■ WORK INSTRUCTION
Could you repeat the records shown below exactly as written?

■ RECORDS PROVIDED
********************
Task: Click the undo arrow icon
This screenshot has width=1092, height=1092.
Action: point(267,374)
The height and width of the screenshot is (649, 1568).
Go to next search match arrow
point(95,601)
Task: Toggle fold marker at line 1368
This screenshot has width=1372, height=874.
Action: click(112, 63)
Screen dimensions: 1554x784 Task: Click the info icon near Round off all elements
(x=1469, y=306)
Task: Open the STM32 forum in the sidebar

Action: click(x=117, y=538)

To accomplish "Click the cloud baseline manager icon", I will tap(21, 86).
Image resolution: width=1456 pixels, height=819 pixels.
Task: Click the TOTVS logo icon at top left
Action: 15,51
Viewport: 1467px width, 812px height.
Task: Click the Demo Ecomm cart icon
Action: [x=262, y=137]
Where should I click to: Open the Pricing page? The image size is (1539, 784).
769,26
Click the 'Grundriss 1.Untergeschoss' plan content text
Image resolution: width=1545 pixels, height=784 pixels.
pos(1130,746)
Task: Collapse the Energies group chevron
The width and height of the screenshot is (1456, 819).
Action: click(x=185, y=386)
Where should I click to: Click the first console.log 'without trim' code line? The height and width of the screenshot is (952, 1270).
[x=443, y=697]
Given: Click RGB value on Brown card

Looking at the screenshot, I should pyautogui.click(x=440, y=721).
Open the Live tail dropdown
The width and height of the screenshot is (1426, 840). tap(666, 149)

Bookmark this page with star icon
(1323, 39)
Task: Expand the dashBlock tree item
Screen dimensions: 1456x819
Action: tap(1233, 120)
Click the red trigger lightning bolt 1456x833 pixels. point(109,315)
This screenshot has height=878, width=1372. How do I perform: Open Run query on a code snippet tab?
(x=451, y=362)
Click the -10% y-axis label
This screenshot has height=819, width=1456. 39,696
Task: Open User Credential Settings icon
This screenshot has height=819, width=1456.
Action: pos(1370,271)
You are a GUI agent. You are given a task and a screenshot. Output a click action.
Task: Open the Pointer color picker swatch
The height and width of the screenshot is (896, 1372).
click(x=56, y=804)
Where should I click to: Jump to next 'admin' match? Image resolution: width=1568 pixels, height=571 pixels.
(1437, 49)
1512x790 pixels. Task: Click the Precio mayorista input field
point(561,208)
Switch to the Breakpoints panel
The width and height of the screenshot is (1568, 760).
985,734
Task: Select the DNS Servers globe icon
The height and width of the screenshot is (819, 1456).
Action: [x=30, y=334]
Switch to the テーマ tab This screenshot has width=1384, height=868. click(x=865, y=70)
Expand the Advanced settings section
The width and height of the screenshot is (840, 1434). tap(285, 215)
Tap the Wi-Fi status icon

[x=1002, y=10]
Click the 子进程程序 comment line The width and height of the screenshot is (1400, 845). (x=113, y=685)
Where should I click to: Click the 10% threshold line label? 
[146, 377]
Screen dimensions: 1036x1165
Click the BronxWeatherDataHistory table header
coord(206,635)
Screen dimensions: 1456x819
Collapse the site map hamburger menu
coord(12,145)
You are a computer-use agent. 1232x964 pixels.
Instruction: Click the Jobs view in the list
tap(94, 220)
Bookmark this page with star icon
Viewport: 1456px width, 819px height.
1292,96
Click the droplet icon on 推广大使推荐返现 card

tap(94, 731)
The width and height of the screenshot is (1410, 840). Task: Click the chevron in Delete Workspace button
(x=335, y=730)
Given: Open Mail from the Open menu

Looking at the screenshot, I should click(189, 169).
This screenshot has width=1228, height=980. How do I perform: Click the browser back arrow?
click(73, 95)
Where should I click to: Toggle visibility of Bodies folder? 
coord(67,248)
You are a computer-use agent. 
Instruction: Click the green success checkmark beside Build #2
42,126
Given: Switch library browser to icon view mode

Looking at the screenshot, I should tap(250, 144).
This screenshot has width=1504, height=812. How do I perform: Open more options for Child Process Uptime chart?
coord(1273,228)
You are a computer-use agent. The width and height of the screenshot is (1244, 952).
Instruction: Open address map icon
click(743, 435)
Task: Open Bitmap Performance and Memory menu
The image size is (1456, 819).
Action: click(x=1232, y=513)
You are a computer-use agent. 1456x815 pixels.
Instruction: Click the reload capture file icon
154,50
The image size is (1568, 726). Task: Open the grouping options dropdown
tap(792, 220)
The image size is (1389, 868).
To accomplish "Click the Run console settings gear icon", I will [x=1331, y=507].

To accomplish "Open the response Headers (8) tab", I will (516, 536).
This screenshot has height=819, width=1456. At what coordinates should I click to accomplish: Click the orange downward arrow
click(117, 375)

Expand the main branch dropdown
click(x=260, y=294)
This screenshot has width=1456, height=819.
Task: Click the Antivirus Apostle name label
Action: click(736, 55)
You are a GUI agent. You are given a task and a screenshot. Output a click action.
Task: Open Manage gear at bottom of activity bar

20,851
********************
■ ANSWER SECTION
Task: Click the undo arrow icon
This screenshot has width=1092, height=1092.
Action: point(267,374)
The height and width of the screenshot is (649, 1568).
Go to next search match arrow
point(95,601)
Task: Toggle fold marker at line 1368
This screenshot has width=1372, height=874.
Action: click(112, 63)
Screen dimensions: 1554x784 Task: Click the info icon near Round off all elements
(x=1469, y=306)
Task: Open the STM32 forum in the sidebar

Action: click(x=117, y=538)

To accomplish "Click the cloud baseline manager icon", I will tap(21, 86).
Image resolution: width=1456 pixels, height=819 pixels.
Task: Click the TOTVS logo icon at top left
Action: 15,51
Viewport: 1467px width, 812px height.
Task: Click the Demo Ecomm cart icon
Action: [x=262, y=137]
Where should I click to: Open the Pricing page? The image size is (1539, 784).
769,26
Click the 'Grundriss 1.Untergeschoss' plan content text
Image resolution: width=1545 pixels, height=784 pixels.
pos(1130,746)
Task: Collapse the Energies group chevron
The width and height of the screenshot is (1456, 819).
Action: click(x=185, y=386)
Where should I click to: Click the first console.log 'without trim' code line? The height and width of the screenshot is (952, 1270).
[x=443, y=697]
Given: Click RGB value on Brown card

Looking at the screenshot, I should pyautogui.click(x=440, y=721).
Open the Live tail dropdown
The width and height of the screenshot is (1426, 840). tap(666, 149)

Bookmark this page with star icon
(1323, 39)
Task: Expand the dashBlock tree item
Screen dimensions: 1456x819
Action: tap(1233, 120)
Click the red trigger lightning bolt 1456x833 pixels. point(109,315)
This screenshot has height=878, width=1372. How do I perform: Open Run query on a code snippet tab?
(x=451, y=362)
Click the -10% y-axis label
This screenshot has height=819, width=1456. 39,696
Task: Open User Credential Settings icon
This screenshot has height=819, width=1456.
Action: pos(1370,271)
You are a GUI agent. You are given a task and a screenshot. Output a click action.
Task: Open the Pointer color picker swatch
The height and width of the screenshot is (896, 1372).
click(x=56, y=804)
Where should I click to: Jump to next 'admin' match? Image resolution: width=1568 pixels, height=571 pixels.
(1437, 49)
1512x790 pixels. Task: Click the Precio mayorista input field
point(561,208)
Switch to the Breakpoints panel
The width and height of the screenshot is (1568, 760).
985,734
Task: Select the DNS Servers globe icon
The height and width of the screenshot is (819, 1456).
Action: [x=30, y=334]
Switch to the テーマ tab This screenshot has width=1384, height=868. click(x=865, y=70)
Expand the Advanced settings section
The width and height of the screenshot is (840, 1434). tap(285, 215)
Tap the Wi-Fi status icon

[x=1002, y=10]
Click the 子进程程序 comment line The width and height of the screenshot is (1400, 845). (x=113, y=685)
Where should I click to: Click the 10% threshold line label? 
[146, 377]
Screen dimensions: 1036x1165
Click the BronxWeatherDataHistory table header
coord(206,635)
Screen dimensions: 1456x819
Collapse the site map hamburger menu
coord(12,145)
You are a computer-use agent. 1232x964 pixels.
Instruction: Click the Jobs view in the list
tap(94, 220)
Bookmark this page with star icon
Viewport: 1456px width, 819px height.
1292,96
Click the droplet icon on 推广大使推荐返现 card

tap(94, 731)
The width and height of the screenshot is (1410, 840). Task: Click the chevron in Delete Workspace button
(x=335, y=730)
Given: Open Mail from the Open menu

Looking at the screenshot, I should click(189, 169).
This screenshot has width=1228, height=980. How do I perform: Click the browser back arrow?
click(73, 95)
Where should I click to: Toggle visibility of Bodies folder? 
coord(67,248)
You are a computer-use agent. 
Instruction: Click the green success checkmark beside Build #2
42,126
Given: Switch library browser to icon view mode

Looking at the screenshot, I should tap(250, 144).
This screenshot has width=1504, height=812. How do I perform: Open more options for Child Process Uptime chart?
coord(1273,228)
You are a computer-use agent. The width and height of the screenshot is (1244, 952).
Instruction: Open address map icon
click(743, 435)
Task: Open Bitmap Performance and Memory menu
The image size is (1456, 819).
Action: click(x=1232, y=513)
You are a computer-use agent. 1456x815 pixels.
Instruction: Click the reload capture file icon
154,50
The image size is (1568, 726). Task: Open the grouping options dropdown
tap(792, 220)
The image size is (1389, 868).
To accomplish "Click the Run console settings gear icon", I will [x=1331, y=507].

To accomplish "Open the response Headers (8) tab", I will (516, 536).
This screenshot has height=819, width=1456. At what coordinates should I click to accomplish: Click the orange downward arrow
click(117, 375)

Expand the main branch dropdown
click(x=260, y=294)
This screenshot has width=1456, height=819.
Task: Click the Antivirus Apostle name label
Action: click(736, 55)
You are a GUI agent. You are given a task and a screenshot. Output a click action.
Task: Open Manage gear at bottom of activity bar

20,851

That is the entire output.